STARS software running at Hancock International Airport in Syracuse, N.Y., will be upgraded to Version FS-1 shortly thereafter, she said.
FAA has approved a tentative deployment schedule for another 12 airports over the next two years, Jones said.

By October, airports in Bradley, Conn., and Memphis, Tenn., will upgrade from the aging Automated Radar Terminal System to STARS Version FS-1, she said. Ten more airports will convert to STARS by November next year, Jones said.

Before FAA deploys FS-1, it will upgrade the equipment at the airports, which will prepare them for the eventual upgrade to FS-1 STARS, Jones said.

The rollout to 191 STARS sites will continue into 2008. By then, FAA expects to have spent $1.4 billion on the project.

The Defense Department, which teamed up with FAA on STARS' development, in July began using the first full version of STARS at Eglin Air Force Base, Fla. DOD has not released a schedule for installation at 140 other locations.

STARS also uses TracView, an emergency backup system developed by Hughes Corp. before it was taken over by Raytheon. The two radar systems are redundant.

STARS FS-1 will incorporate 80 percent of the changes air traffic controllers have demanded, Schwerdt said.

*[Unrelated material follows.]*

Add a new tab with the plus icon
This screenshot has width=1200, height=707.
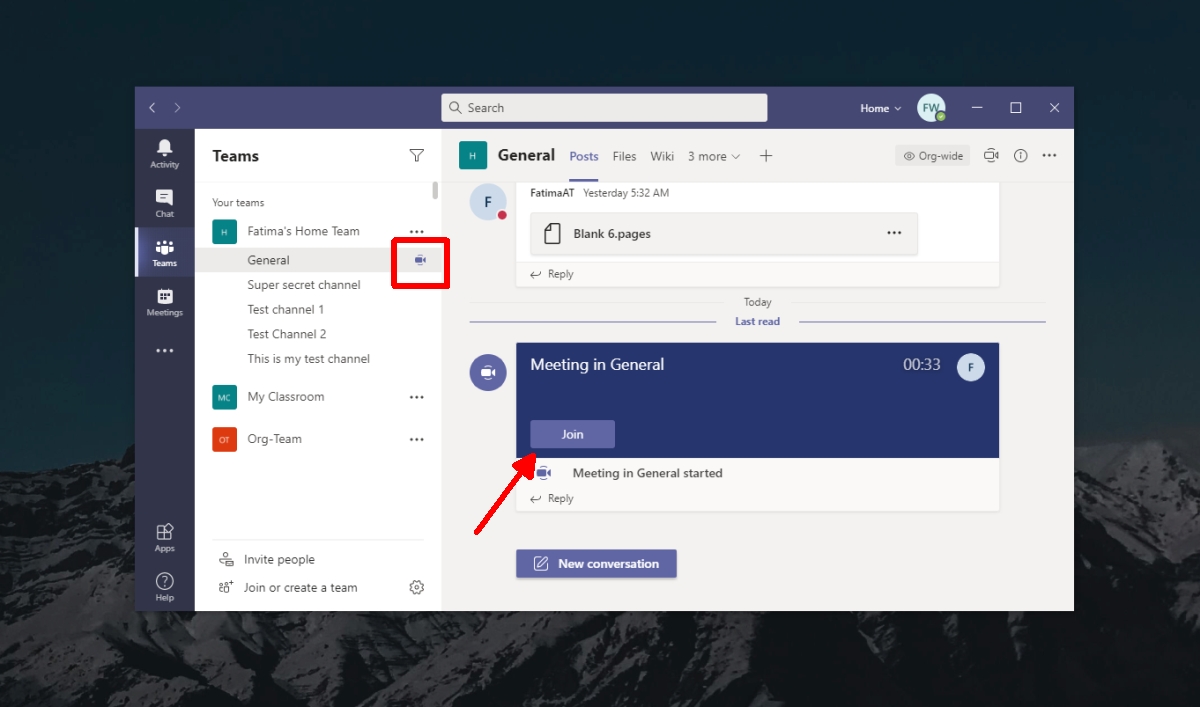point(766,156)
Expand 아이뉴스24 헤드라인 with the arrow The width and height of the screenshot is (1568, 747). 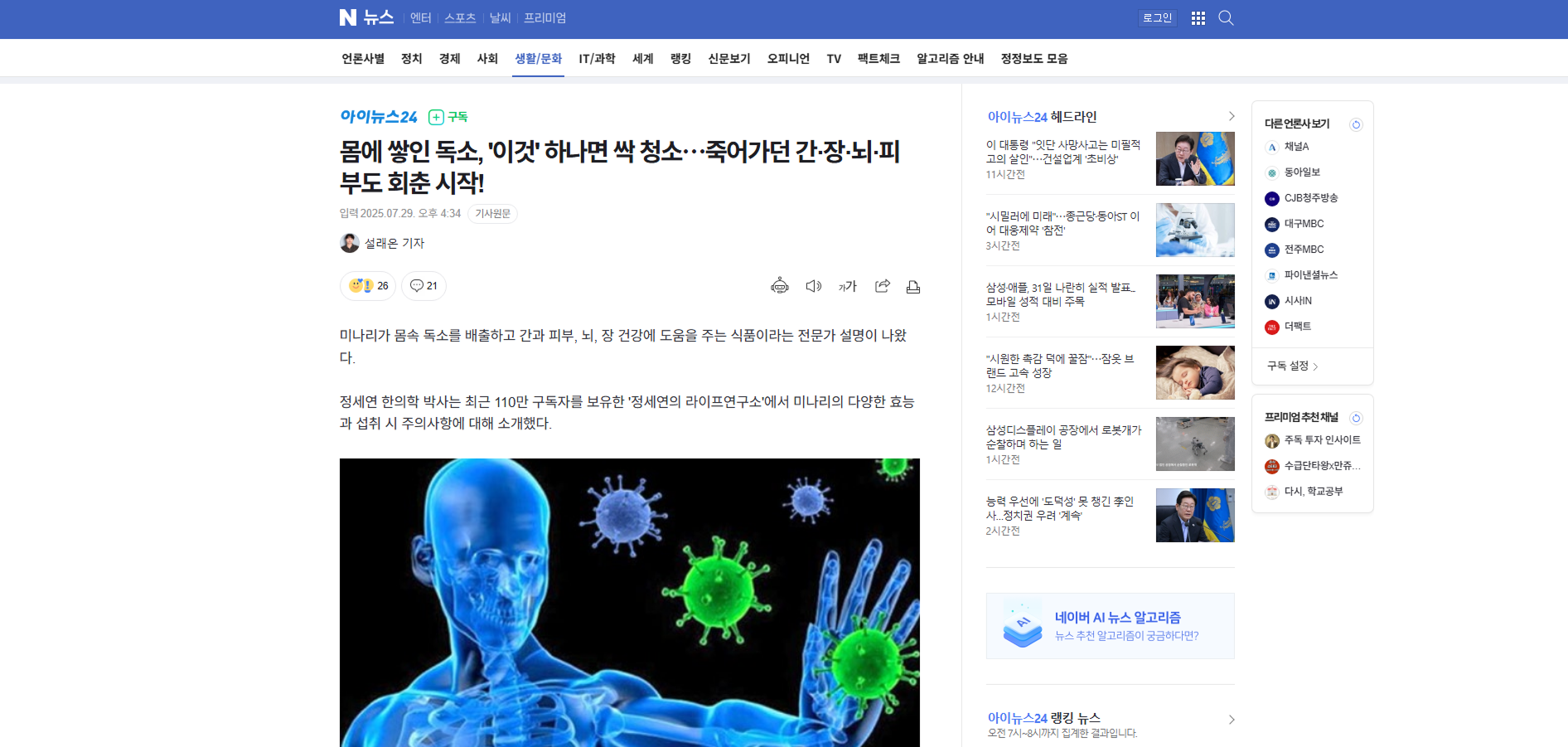(x=1231, y=117)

In 1998, Congress ordered FAA to halt deployment plans and revise the software's development to contend with controllers' concerns.

The National Air Traffic Controllers Association, which lobbied heavily against the original version of STARS, did not respond to requests for interviews.

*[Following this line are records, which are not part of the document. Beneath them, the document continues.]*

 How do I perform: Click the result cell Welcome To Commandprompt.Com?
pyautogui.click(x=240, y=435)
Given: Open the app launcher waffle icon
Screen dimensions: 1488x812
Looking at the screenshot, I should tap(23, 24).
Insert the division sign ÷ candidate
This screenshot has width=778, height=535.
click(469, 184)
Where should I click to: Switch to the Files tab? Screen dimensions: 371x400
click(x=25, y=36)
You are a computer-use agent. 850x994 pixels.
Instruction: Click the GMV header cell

The group's chief concern was that FAA planned to use workaround fixes for functions the original version of the new system could not do or did improperly. A team of controllers had identified 98 items they said needed modification or repair [GCN, Aug. 7, 2000, Page 54].

Check the menus

The workarounds included the use of pull-down menus for controllers to adjust their screens and switch modes, Schwerdt said. The approved changes added knobs the controllers can use to adjust the radar screen and flip between various modes, he said.

The new version also included all changes airways systems specialist groups suggested, Schwerdt said.

STARS Version FS-2, expected late this year, also will include new weather interfaces, Meyer said.
STARS runs under SunSoft Solaris on Sun Microsystems Ultra5 workstations with high-resolution 20-inch color monitors from Sony Corporation of America of Park Ridge, N.J. STARS terminals are networked using routers from Nortel Networks Corp. of Brampton, Ontario.